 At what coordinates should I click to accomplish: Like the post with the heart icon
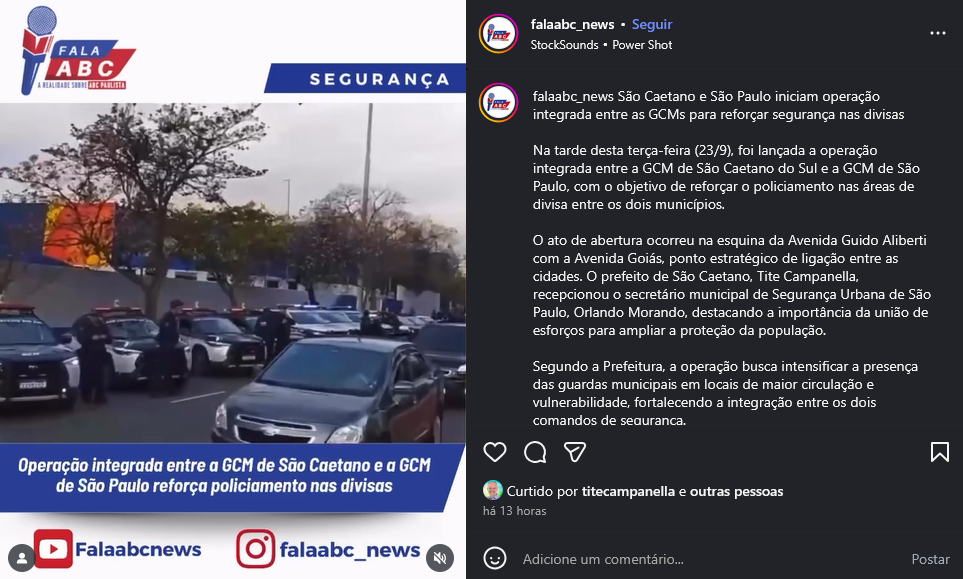tap(494, 452)
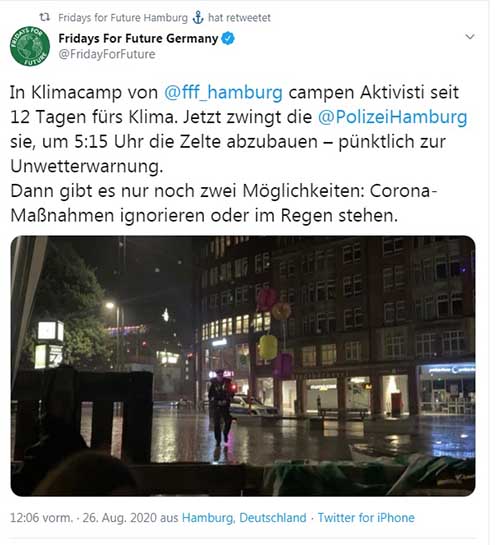Open the Fridays For Future Germany account name

(x=138, y=38)
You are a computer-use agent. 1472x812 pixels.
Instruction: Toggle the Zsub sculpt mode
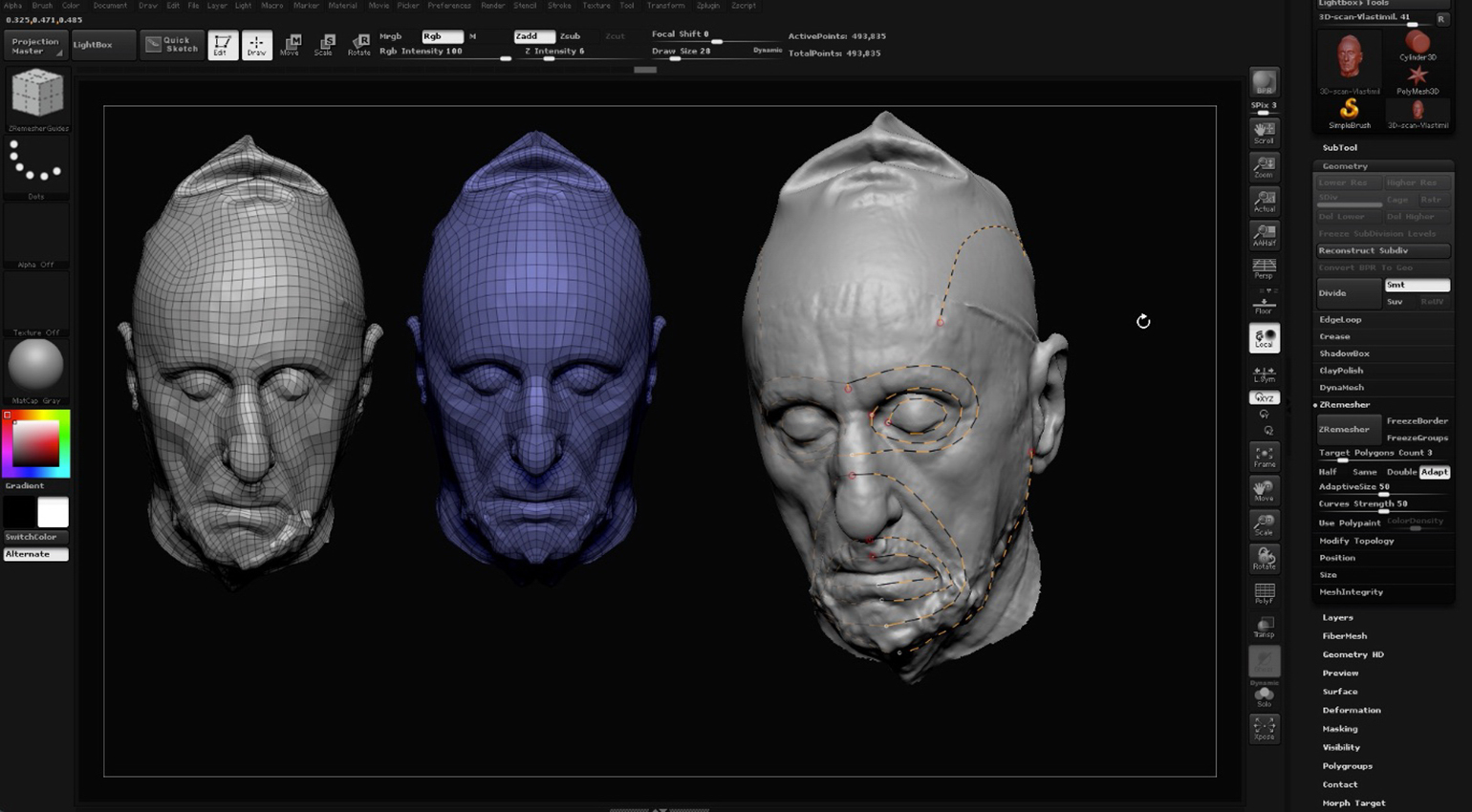(x=570, y=36)

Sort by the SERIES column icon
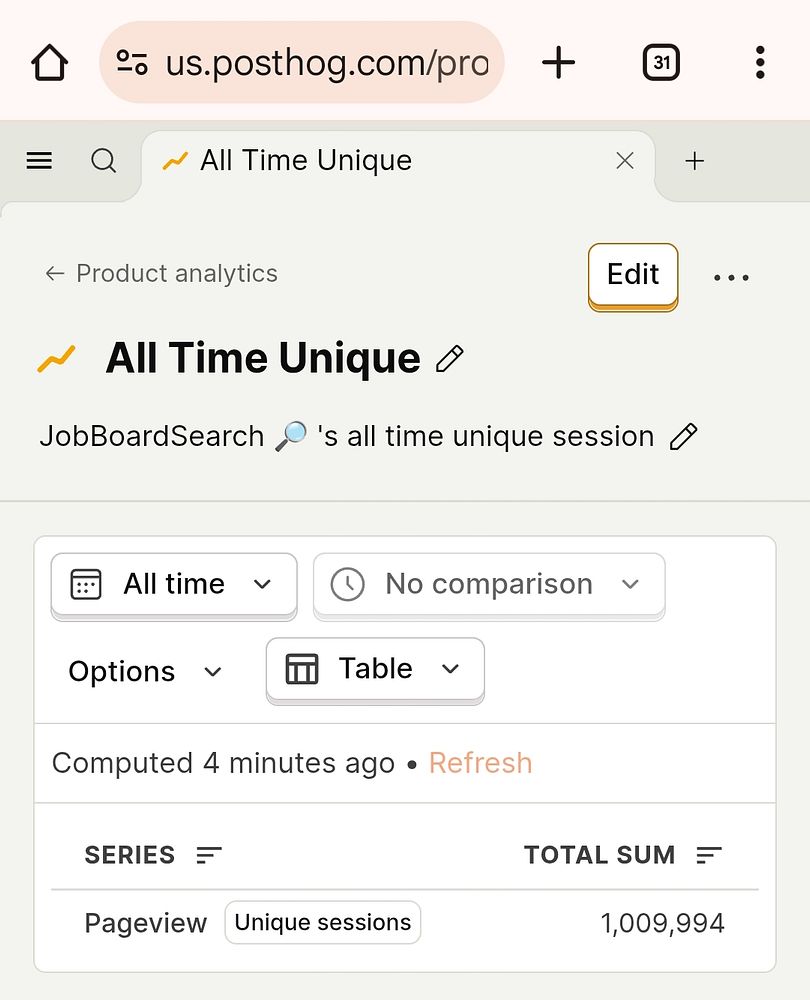coord(209,855)
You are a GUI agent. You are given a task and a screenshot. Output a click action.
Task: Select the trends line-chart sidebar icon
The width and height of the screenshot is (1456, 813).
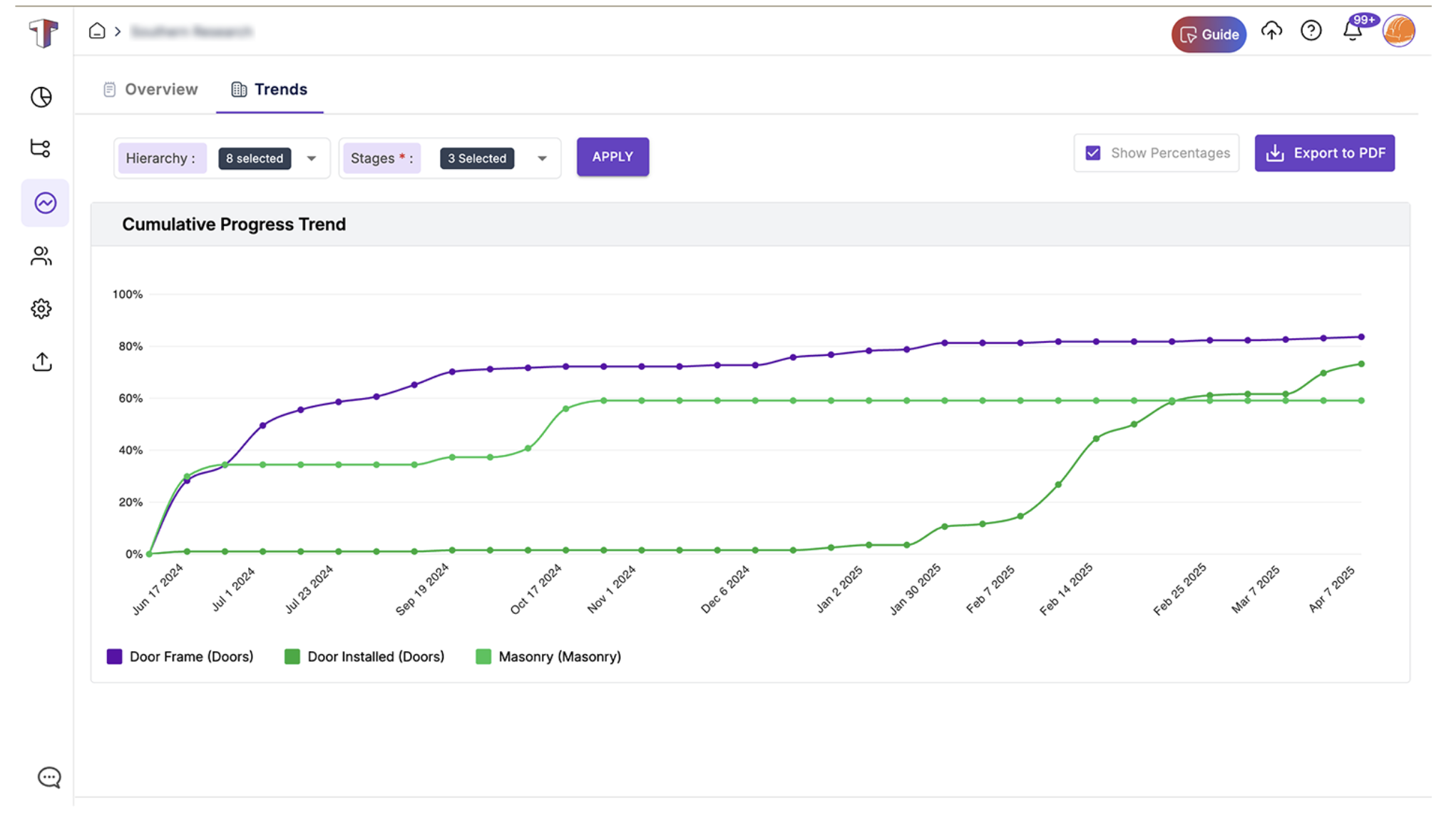point(45,203)
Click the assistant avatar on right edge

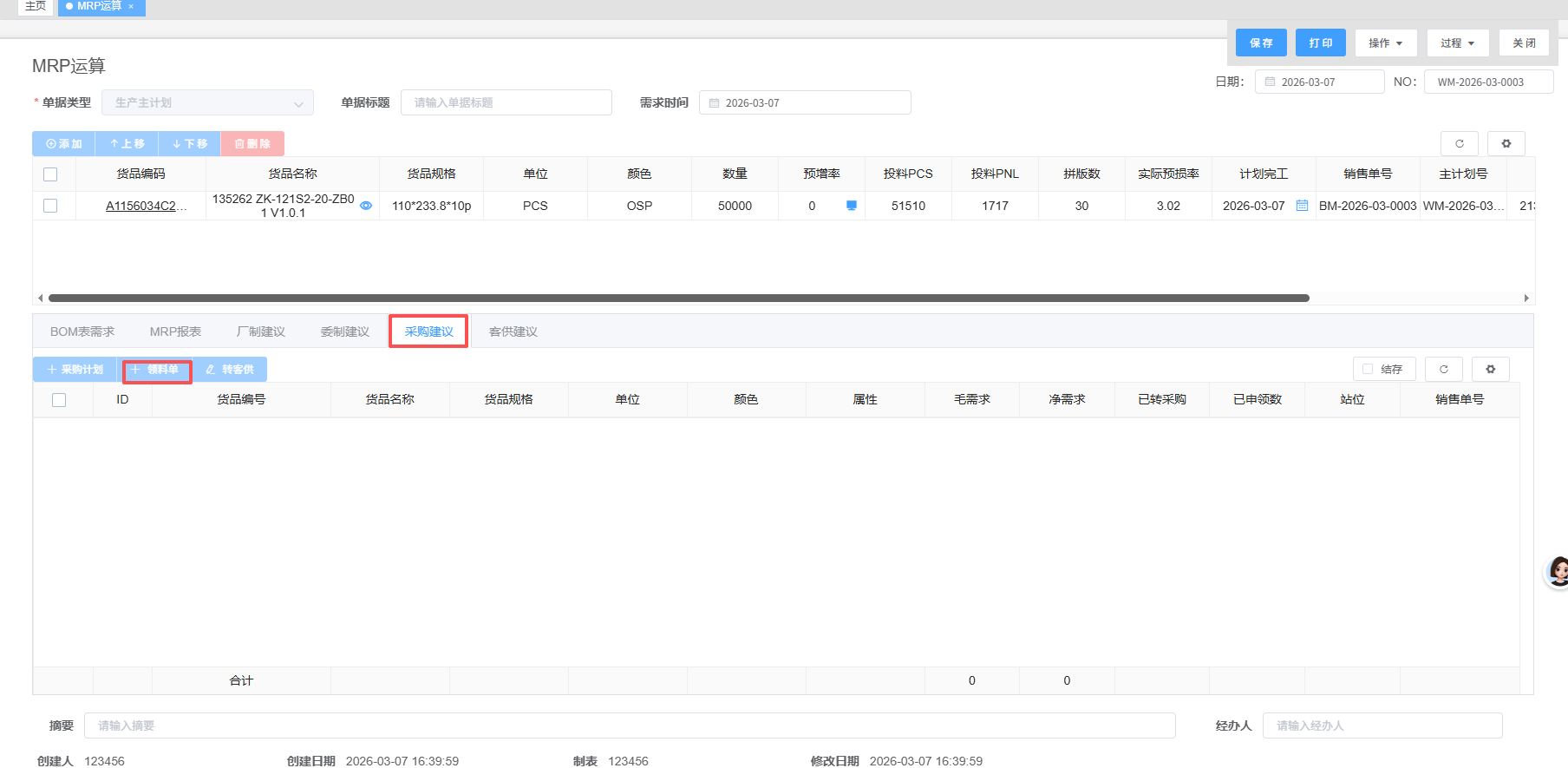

Your objective:
Rewrite every line of the records above as a Markdown table with a numbered Row column and a Line column, skipping blank lines. Leave the pictures out of the table.

Solution for this exercise:
| Row | Line |
|---|---|
| 1 |  At what coordinates should I click to accomplish: Like the post with the heart icon |
| 2 | tap(494, 452) |
| 3 | Open the Fridays For Future Germany account name |
| 4 | (x=138, y=38) |
| 5 | You are a computer-use agent. 1472x812 pixels. |
| 6 | Instruction: Toggle the Zsub sculpt mode |
| 7 | (x=570, y=36) |
| 8 | Sort by the SERIES column icon |
| 9 | coord(209,855) |
| 10 | You are a GUI agent. You are given a task and a screenshot. Output a click action. |
| 11 | Task: Select the trends line-chart sidebar icon |
| 12 | The width and height of the screenshot is (1456, 813). |
| 13 | point(45,203) |
| 14 | Click the assistant avatar on right edge |